→ Saved data entries:
-.-.-

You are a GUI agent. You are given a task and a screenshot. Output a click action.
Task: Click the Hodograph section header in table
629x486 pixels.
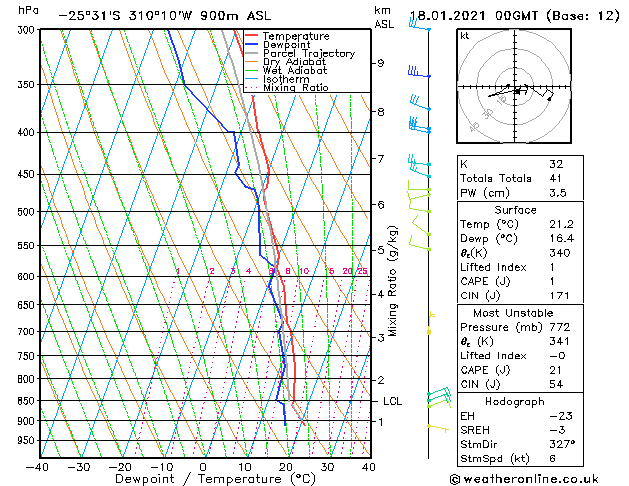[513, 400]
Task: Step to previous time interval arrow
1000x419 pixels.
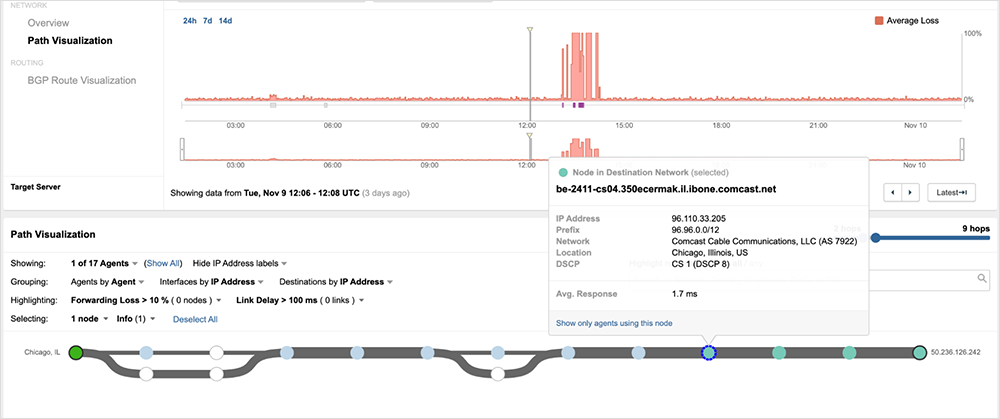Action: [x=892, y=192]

-.-.-

Return the data exactly as it stands, minus the pictures.

→ WORKED SOLUTION:
You are a GUI agent. You are given a task and a screenshot. Output a click action.
Task: Click the Hodograph section header in table
629x486 pixels.
[513, 400]
Task: Step to previous time interval arrow
1000x419 pixels.
Action: [x=892, y=192]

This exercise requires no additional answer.